Fundamentally, data mining is about processing data and identifying patterns and trends in that information so that you can decide or judge. Data mining principles have been around for many years, but, with the advent of big data, it is even more prevalent.
Big data caused an explosion in the use of more extensive data mining techniques, partially because the size of the information is much larger and because the information tends to be more varied and extensive in its very nature and content. With large data sets, it is no longer enough to get relatively simple and straightforward statistics out of the system. With 30 or 40 million records of detailed customer information, knowing that two million of them live in one location is not enough. You want to know whether those two million are a particular age group and their average earnings so that you can target your customer needs better.
These business-driven needs changed simple data retrieval and statistics into more complex data mining. The business problem drives an examination of the data that helps to build a model to describe the information that ultimately leads to the creation of the resulting report. Figure 1 outlines the process.
Outline of the process
The process of data analysis, discovery, and model-building is often iterative as you target and identify the different information that you can extract. You must also understand how to relate, map, associate, and cluster it with other data to produce the result. Identifying the source data and formats, and then mapping that information to our given result can change after you discover different elements and aspects of the data.
Data mining tools
Data mining is not all about the tools or database software that you are using. You can perform data mining with comparatively modest database systems and simple tools, including creating and writing your own, or using off the shelf software packages. Complex data mining benefits from the past experience and algorithms defined with existing software and packages, with certain tools gaining a greater affinity or reputation with different techniques.
For example, IBM SPSS®, which has its roots in statistical and survey analysis, can build effective predictive models by looking at past trends and building accurate forecasts. IBM InfoSphere® Warehouse provides data sourcing, preprocessing, mining, and analysis information in a single package, which allows you to take information from the source database straight to the final report output.

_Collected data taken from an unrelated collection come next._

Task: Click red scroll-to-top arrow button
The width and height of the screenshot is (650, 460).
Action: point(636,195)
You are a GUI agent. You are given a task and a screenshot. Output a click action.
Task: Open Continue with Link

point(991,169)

It is recent that the very large data sets and the cluster and large-scale data processing are able to allow data mining to collate and report on groups and correlations of data that are more complicated. Now an entirely new range of tools and systems available, including combined data storage and processing systems.

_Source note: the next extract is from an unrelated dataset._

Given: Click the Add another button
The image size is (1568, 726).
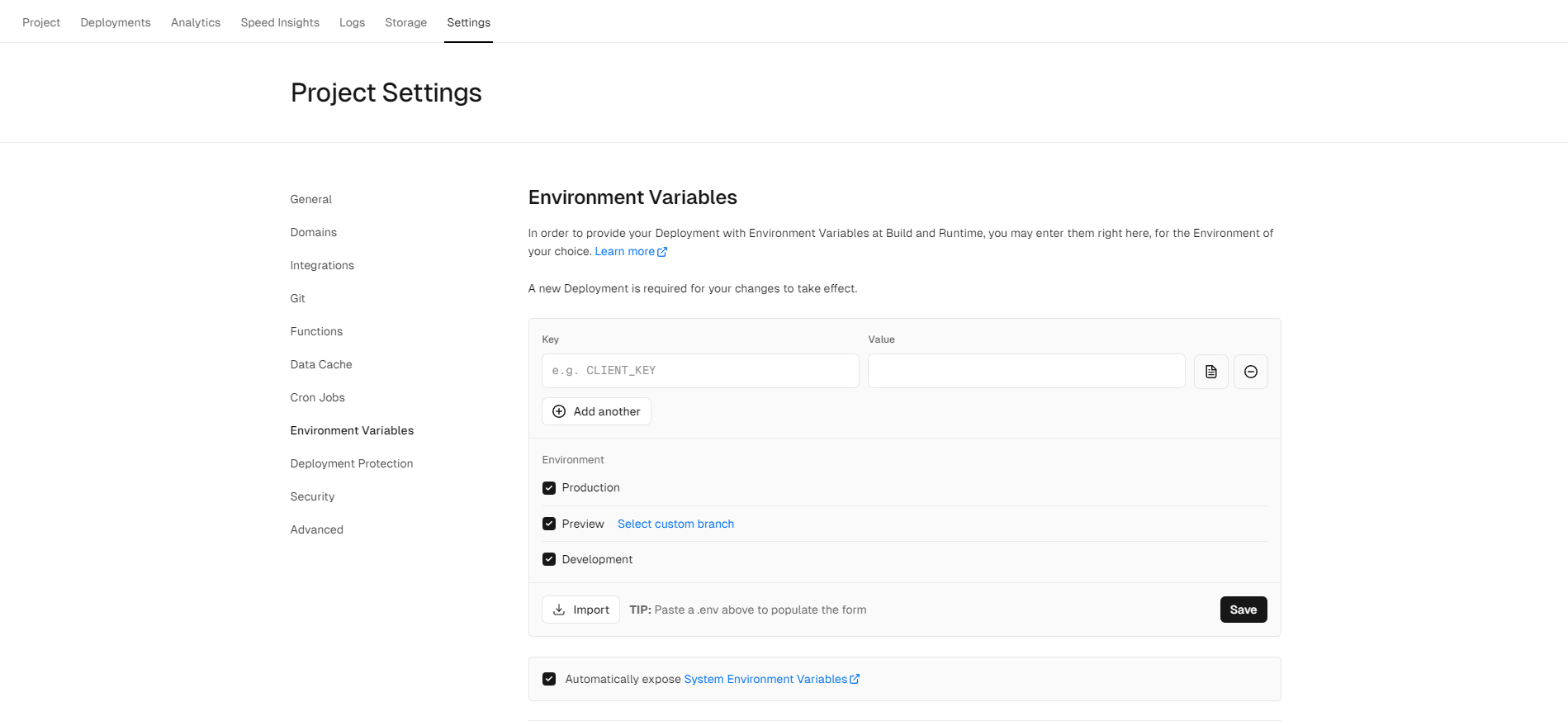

You can mine data with a various different data sets, including, traditional SQL databases, raw text data, key/value stores, and document databases. Clustered databases, such as Hadoop, Cassandra, CouchDB, and Couchbase Server, store and provide access to data in such a way that it does not match the traditional table structure.
In particular, the more flexible storage format of the document database causes a different focus and complexity in terms of processing the information. SQL databases impost strict structures and rigidity into the schema, which makes querying them and analyzing the data straightforward from the perspective that the format and structure of the information is known.
Document databases that have a standard such as JSON enforcing structure, or files that have some machine-readable structure, are also easier to process, although they might add complexities because of the differing and variable structure. For example, with Hadoop’s entirely raw data processing it can be complex to identify and extract the content before you start to process and correlate the it.
Several core techniques that are used in data mining describe the type of mining and data recovery operation. Unfortunately, the different companies and solutions do not always share terms, which can add to the confusion and apparent complexity.
Let’s look at some key techniques and examples of how to use different tools to build the data mining.
Association (or relation) is probably the better known and most familiar and straightforward data mining technique. Here, you make a simple correlation between two or more items, often of the same type to identify patterns. For example, when tracking people’s buying habits, you might identify that a customer always buys cream when they buy strawberries, and therefore suggest that the next time that they buy strawberries they might also want to buy cream.
Building association or relation-based data mining tools can be achieved simply with different tools. For example, within InfoSphere Warehouse a wizard provides configurations of an information flow that is used in association by examining your database input source, decision basis, and output information. Figure 2shows an example from the sample database.
Information flow that is used in association
You can use classification to build up an idea of the type of customer, item, or object by describing multiple attributes to identify a particular class. For example, you can easily classify cars into different types (sedan, 4×4, convertible) by identifying different attributes (number of seats, car shape, driven wheels). Given a new car, you might apply it into a particular class by comparing the attributes with our known definition. You can apply the same principles to customers, for example by classifying them by age and social group.
Additionally, you can use classification as a feeder to, or the result of, other techniques. For example, you can use decision trees to determine a classification. Clustering allows you to use common attributes in different classifications to identify clusters.
By examining one or more attributes or classes, you can group individual pieces of data together to form a structure opinion. At a simple level, clustering is using one or more attributes as your basis for identifying a cluster of correlating results. Clustering is useful to identify different information because it correlates with other examples so you can see where the similarities and ranges agree.
Clustering can work both ways. You can assume that there is a cluster at a certain point and then use our identification criteria to see if you are correct. The graph in Figure 3 shows a good example. In this example, a sample of sales data compares the age of the customer to the size of the sale. It is not unreasonable to expect that people in their twenties (before marriage and kids), fifties, and sixties (when the children have left home), have more disposable income.